Après avoir mis au point une technique de microscopie unique permettant de suivre en temps réel le déplacement des interneurones durant la période embryonnaire, l’équipe a démontré que la perte de fonction du gène TRIO cause des difficultés importantes dans la migration des interneurones, un processus central pour la formation du cortex cérébral. En effet, lors du développement normal du cerveau d’un bébé à naître, les interneurones doivent quitter une structure embryonnaire profonde et voyager sur de longues distances afin d’atteindre le cortex en formation. 

«Ce qu’on observe chez les modèles murins qui ont une perte du gène TRIO dans les interneurones, c’est que ces derniers se déplacent de manière erratique et plus lentement, comme s’ils ne savaient pas où aller, explique Lara Eid, étudiante à la Faculté de médecine de l’UdeM. Cela les empêche de se rendre à destination, ce qui fait que, au terme de la migration, plusieurs zones du cortex n’ont pas un assez grand nombre de ces interneurones. Ce que nous voyons, c’est qu’après la naissance ces modèles souffrent d’une panoplie de troubles cognitifs et comportementaux qui ne sont pas sans rappeler ce que nous voyons chez les enfants atteints d’encéphalopathie épileptique.»
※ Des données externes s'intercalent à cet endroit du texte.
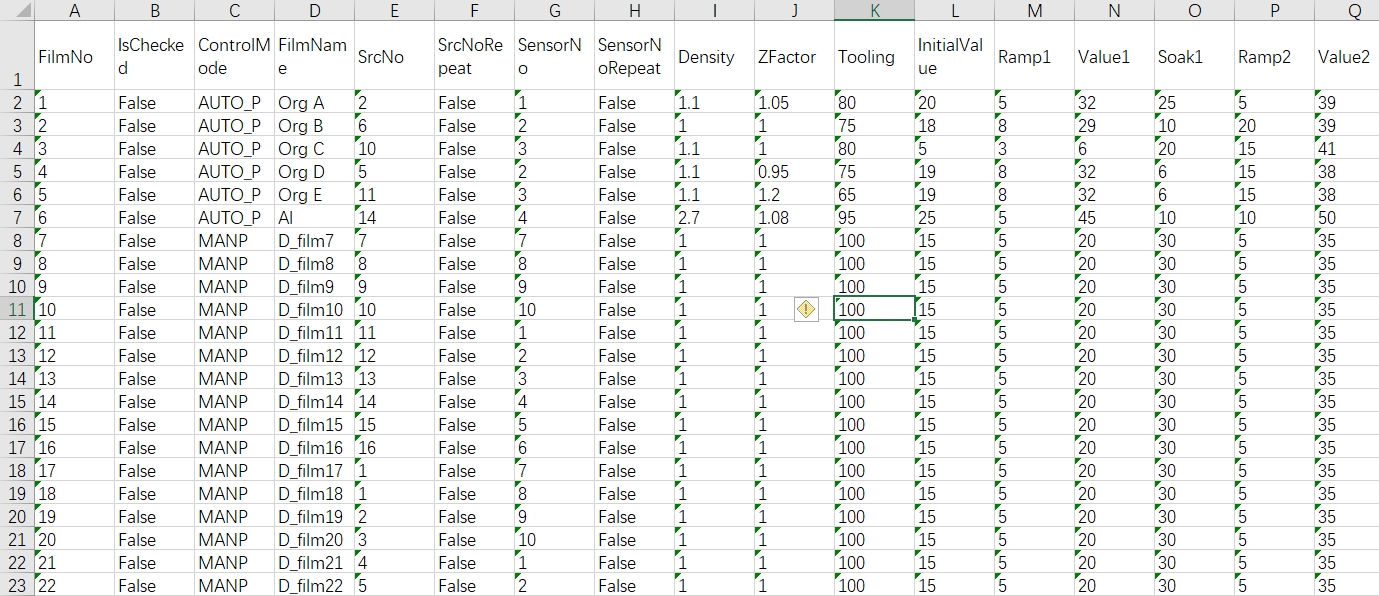Image resolution: width=1379 pixels, height=596 pixels.
Task: Click column Q header
Action: click(1354, 10)

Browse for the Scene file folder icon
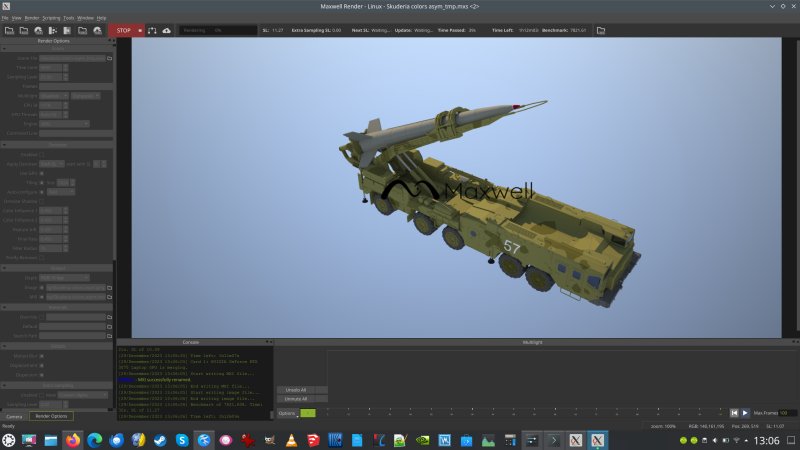[x=111, y=58]
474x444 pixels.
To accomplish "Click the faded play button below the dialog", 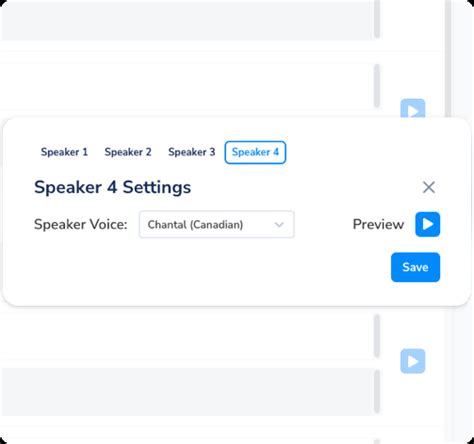I will [413, 361].
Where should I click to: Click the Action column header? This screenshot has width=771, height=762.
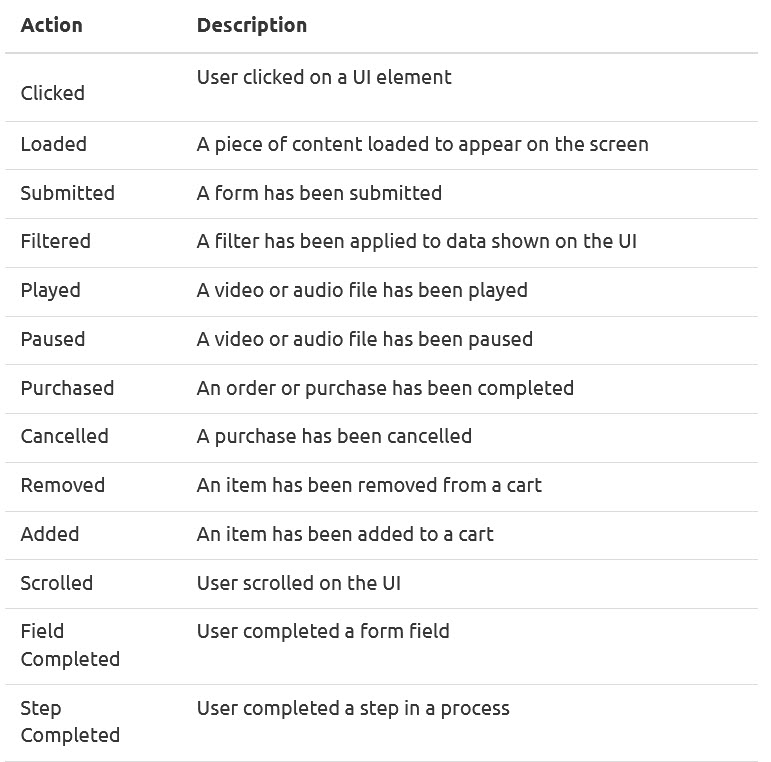tap(52, 25)
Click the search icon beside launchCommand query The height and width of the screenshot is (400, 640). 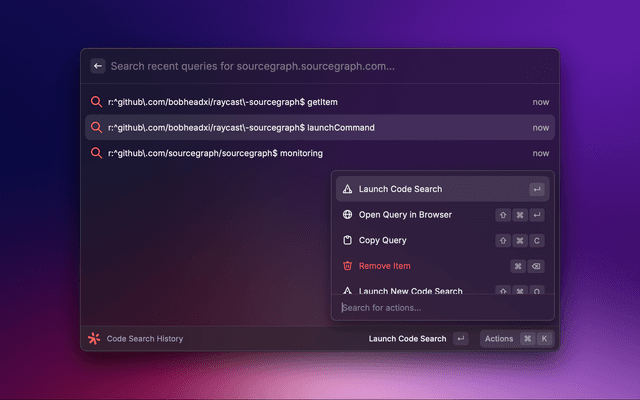coord(97,128)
L’étude établit que le gène TRIO est un acteur central qui permet d’intégrer les signaux dans l’environnement et d’enclencher les changements morphologiques nécessaires pour que les interneurones en migration s’orientent et avancent dans la bonne direction. Ainsi, ces difficultés dans le processus de migration reflètent une dysfonction sur deux plans, soit dans l’aptitude des neurones à changer de forme pour se réorienter et se propulser (mécanismes intrinsèques) et dans la réponse aux signaux externes (mécanismes extrinsèques). 
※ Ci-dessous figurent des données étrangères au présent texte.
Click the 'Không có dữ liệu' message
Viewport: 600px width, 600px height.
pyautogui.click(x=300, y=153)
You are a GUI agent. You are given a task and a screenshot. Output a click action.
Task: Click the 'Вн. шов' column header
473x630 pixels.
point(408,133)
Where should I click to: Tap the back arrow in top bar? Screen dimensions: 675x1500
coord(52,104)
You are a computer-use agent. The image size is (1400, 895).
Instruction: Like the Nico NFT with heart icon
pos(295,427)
D’une part, la perte de fonction du gène TRIO altère la morphologie des interneurones et réduit leur vitesse de migration. D’autre part, cette même perte fait en sorte que l’interneurone ne répond pas bien aux messages d’attraction, dits de guidance, sécrétés par les cellules environnantes, ni à certains signaux qui activent le processus dynamique de migration. L’étude confirme que ces deux aspects sont absolument nécessaires pour que le processus de migration se déroule normalement et que cela passe par le rôle clé du gène TRIO dans la régulation de la mécanique cellulaire par de petites molécules appelées «RhoGTPAses».

Des pistes intéressantes pour un éventuel traitement

Bien que les recherches n’en soient pas encore à l’étape de la mise au point d’un traitement pour l’encéphalopathie épileptique associée au gène TRIO, l’étude offre des pistes intéressantes pour orienter l’élaboration d’un éventuel traitement pharmacologique, d’une thérapie génique ou d’une thérapie cellulaire par transplantation de cellules progénitrices d’interneurones gabaergiques. 

«Nos résultats portent à croire que les enfants atteints d’une encéphalopathie épileptique associée à une mutation du gène TRIO pourraient bénéficier d’une thérapie ciblée ou d’une thérapie cellulaire visant à rétablir le nombre ou la fonction des interneurones», souligne la Dre Rossignol, cochercheuse principale de l’étude. Des données qui concrétisent un peu plus l’espoir d’un traitement pour améliorer le sort des enfants atteints.

À propos de cette étude

L’article «Both GEF domains of the autism and developmental epileptic encephalopathy-associated Trio protein are required for proper tangential migration of GABAergic interneurons» est publié par Lara Eid et ses collègues dans Molecular Psychiatry.